- **DATA RECORDS**
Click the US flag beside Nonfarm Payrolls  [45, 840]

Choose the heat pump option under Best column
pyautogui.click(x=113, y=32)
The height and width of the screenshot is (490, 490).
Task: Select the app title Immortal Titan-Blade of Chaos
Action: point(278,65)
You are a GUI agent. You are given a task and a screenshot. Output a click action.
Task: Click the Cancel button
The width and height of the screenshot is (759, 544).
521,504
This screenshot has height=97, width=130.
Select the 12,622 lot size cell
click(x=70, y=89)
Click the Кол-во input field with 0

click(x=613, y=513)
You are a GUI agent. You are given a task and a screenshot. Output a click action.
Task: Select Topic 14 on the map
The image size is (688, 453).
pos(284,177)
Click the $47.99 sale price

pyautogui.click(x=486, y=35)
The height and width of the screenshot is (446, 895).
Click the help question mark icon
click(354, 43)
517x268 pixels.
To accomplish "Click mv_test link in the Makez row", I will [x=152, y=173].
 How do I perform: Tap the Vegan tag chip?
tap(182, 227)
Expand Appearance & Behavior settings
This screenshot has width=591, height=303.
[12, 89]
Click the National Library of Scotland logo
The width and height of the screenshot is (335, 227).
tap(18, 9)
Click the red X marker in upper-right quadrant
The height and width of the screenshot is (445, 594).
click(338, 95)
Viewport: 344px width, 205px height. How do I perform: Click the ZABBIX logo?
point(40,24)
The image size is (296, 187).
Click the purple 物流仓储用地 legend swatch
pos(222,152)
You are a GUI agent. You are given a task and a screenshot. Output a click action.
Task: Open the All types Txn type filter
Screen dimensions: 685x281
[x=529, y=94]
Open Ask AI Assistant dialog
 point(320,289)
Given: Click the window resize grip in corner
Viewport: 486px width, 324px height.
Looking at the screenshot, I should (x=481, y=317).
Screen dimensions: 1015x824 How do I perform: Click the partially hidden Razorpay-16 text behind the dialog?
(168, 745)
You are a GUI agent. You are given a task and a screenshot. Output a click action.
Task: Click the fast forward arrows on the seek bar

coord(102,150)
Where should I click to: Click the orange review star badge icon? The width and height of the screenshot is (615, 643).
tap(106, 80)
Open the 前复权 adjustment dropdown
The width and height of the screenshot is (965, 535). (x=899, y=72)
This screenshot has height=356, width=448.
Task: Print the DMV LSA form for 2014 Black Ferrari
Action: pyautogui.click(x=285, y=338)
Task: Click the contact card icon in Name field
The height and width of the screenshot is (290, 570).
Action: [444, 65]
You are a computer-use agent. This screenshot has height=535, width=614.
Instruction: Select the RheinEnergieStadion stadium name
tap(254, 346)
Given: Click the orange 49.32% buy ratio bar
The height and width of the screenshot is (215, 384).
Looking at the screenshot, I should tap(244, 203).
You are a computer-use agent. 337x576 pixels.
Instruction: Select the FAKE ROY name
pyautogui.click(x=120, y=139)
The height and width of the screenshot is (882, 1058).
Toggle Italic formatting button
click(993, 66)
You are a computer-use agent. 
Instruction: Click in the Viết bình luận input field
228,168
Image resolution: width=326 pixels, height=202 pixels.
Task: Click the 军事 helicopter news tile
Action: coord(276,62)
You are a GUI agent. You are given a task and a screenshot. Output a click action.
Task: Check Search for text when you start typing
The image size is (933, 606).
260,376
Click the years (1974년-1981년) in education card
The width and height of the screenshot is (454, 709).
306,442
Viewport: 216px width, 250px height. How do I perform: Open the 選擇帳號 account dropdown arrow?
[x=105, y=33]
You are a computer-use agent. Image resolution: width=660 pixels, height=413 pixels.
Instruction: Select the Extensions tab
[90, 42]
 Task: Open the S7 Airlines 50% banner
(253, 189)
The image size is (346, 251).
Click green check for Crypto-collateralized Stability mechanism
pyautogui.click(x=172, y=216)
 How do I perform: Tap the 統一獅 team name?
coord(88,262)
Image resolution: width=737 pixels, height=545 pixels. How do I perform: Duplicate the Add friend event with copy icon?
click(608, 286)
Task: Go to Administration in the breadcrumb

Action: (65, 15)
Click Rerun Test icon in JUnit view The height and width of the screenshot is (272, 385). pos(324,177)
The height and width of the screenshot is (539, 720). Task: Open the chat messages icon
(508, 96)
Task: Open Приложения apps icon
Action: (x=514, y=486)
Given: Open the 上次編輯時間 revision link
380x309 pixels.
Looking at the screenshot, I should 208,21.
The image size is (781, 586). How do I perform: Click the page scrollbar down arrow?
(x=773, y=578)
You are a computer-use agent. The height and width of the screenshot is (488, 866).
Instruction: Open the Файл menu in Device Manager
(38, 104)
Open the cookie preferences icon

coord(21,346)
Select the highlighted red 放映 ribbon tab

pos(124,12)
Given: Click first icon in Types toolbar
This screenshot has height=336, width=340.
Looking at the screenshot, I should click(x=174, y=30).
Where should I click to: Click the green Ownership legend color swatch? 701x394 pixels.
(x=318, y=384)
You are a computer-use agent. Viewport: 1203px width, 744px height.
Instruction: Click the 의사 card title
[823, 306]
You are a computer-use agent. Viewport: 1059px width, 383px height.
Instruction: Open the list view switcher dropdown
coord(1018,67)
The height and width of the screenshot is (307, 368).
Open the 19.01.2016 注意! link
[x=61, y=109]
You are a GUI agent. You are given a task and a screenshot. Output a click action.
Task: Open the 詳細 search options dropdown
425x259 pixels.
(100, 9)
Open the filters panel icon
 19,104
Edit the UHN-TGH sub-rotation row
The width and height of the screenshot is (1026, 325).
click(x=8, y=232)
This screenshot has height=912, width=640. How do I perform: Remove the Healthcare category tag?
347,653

- **WHAT TO PRODUCE**
The entire listing above should be returned exactly as written.

- **ANSWER TO THIS EXERCISE**
Click the US flag beside Nonfarm Payrolls  [45, 840]

Choose the heat pump option under Best column
pyautogui.click(x=113, y=32)
The height and width of the screenshot is (490, 490).
Task: Select the app title Immortal Titan-Blade of Chaos
Action: point(278,65)
You are a GUI agent. You are given a task and a screenshot. Output a click action.
Task: Click the Cancel button
The width and height of the screenshot is (759, 544).
521,504
This screenshot has height=97, width=130.
Select the 12,622 lot size cell
click(x=70, y=89)
Click the Кол-во input field with 0

click(x=613, y=513)
You are a GUI agent. You are given a task and a screenshot. Output a click action.
Task: Select Topic 14 on the map
The image size is (688, 453).
pos(284,177)
Click the $47.99 sale price

pyautogui.click(x=486, y=35)
The height and width of the screenshot is (446, 895).
Click the help question mark icon
click(354, 43)
517x268 pixels.
To accomplish "Click mv_test link in the Makez row", I will [x=152, y=173].
 How do I perform: Tap the Vegan tag chip?
tap(182, 227)
Expand Appearance & Behavior settings
This screenshot has width=591, height=303.
[12, 89]
Click the National Library of Scotland logo
The width and height of the screenshot is (335, 227).
tap(18, 9)
Click the red X marker in upper-right quadrant
The height and width of the screenshot is (445, 594).
click(338, 95)
Viewport: 344px width, 205px height. How do I perform: Click the ZABBIX logo?
point(40,24)
The image size is (296, 187).
Click the purple 物流仓储用地 legend swatch
pos(222,152)
You are a GUI agent. You are given a task and a screenshot. Output a click action.
Task: Open the All types Txn type filter
Screen dimensions: 685x281
[x=529, y=94]
Open Ask AI Assistant dialog
 point(320,289)
Given: Click the window resize grip in corner
Viewport: 486px width, 324px height.
Looking at the screenshot, I should (x=481, y=317).
Screen dimensions: 1015x824 How do I perform: Click the partially hidden Razorpay-16 text behind the dialog?
(168, 745)
You are a GUI agent. You are given a task and a screenshot. Output a click action.
Task: Click the fast forward arrows on the seek bar

coord(102,150)
Where should I click to: Click the orange review star badge icon? The width and height of the screenshot is (615, 643).
tap(106, 80)
Open the 前复权 adjustment dropdown
The width and height of the screenshot is (965, 535). (x=899, y=72)
This screenshot has height=356, width=448.
Task: Print the DMV LSA form for 2014 Black Ferrari
Action: pyautogui.click(x=285, y=338)
Task: Click the contact card icon in Name field
The height and width of the screenshot is (290, 570).
Action: [444, 65]
You are a computer-use agent. This screenshot has height=535, width=614.
Instruction: Select the RheinEnergieStadion stadium name
tap(254, 346)
Given: Click the orange 49.32% buy ratio bar
The height and width of the screenshot is (215, 384).
Looking at the screenshot, I should tap(244, 203).
You are a computer-use agent. 337x576 pixels.
Instruction: Select the FAKE ROY name
pyautogui.click(x=120, y=139)
The height and width of the screenshot is (882, 1058).
Toggle Italic formatting button
click(993, 66)
You are a computer-use agent. 
Instruction: Click in the Viết bình luận input field
228,168
Image resolution: width=326 pixels, height=202 pixels.
Task: Click the 军事 helicopter news tile
Action: coord(276,62)
You are a GUI agent. You are given a task and a screenshot. Output a click action.
Task: Check Search for text when you start typing
The image size is (933, 606).
260,376
Click the years (1974년-1981년) in education card
The width and height of the screenshot is (454, 709).
306,442
Viewport: 216px width, 250px height. How do I perform: Open the 選擇帳號 account dropdown arrow?
[x=105, y=33]
You are a computer-use agent. Image resolution: width=660 pixels, height=413 pixels.
Instruction: Select the Extensions tab
[90, 42]
 Task: Open the S7 Airlines 50% banner
(253, 189)
The image size is (346, 251).
Click green check for Crypto-collateralized Stability mechanism
pyautogui.click(x=172, y=216)
 How do I perform: Tap the 統一獅 team name?
coord(88,262)
Image resolution: width=737 pixels, height=545 pixels. How do I perform: Duplicate the Add friend event with copy icon?
click(608, 286)
Task: Go to Administration in the breadcrumb

Action: (65, 15)
Click Rerun Test icon in JUnit view The height and width of the screenshot is (272, 385). pos(324,177)
The height and width of the screenshot is (539, 720). Task: Open the chat messages icon
(508, 96)
Task: Open Приложения apps icon
Action: (x=514, y=486)
Given: Open the 上次編輯時間 revision link
380x309 pixels.
Looking at the screenshot, I should 208,21.
The image size is (781, 586). How do I perform: Click the page scrollbar down arrow?
(x=773, y=578)
You are a computer-use agent. The height and width of the screenshot is (488, 866).
Instruction: Open the Файл menu in Device Manager
(38, 104)
Open the cookie preferences icon

coord(21,346)
Select the highlighted red 放映 ribbon tab

pos(124,12)
Given: Click first icon in Types toolbar
This screenshot has height=336, width=340.
Looking at the screenshot, I should click(x=174, y=30).
Where should I click to: Click the green Ownership legend color swatch? 701x394 pixels.
(x=318, y=384)
You are a computer-use agent. Viewport: 1203px width, 744px height.
Instruction: Click the 의사 card title
[823, 306]
You are a computer-use agent. Viewport: 1059px width, 383px height.
Instruction: Open the list view switcher dropdown
coord(1018,67)
The height and width of the screenshot is (307, 368).
Open the 19.01.2016 注意! link
[x=61, y=109]
You are a GUI agent. You are given a task and a screenshot. Output a click action.
Task: Open the 詳細 search options dropdown
425x259 pixels.
(100, 9)
Open the filters panel icon
 19,104
Edit the UHN-TGH sub-rotation row
The width and height of the screenshot is (1026, 325).
click(x=8, y=232)
This screenshot has height=912, width=640. How do I perform: Remove the Healthcare category tag?
347,653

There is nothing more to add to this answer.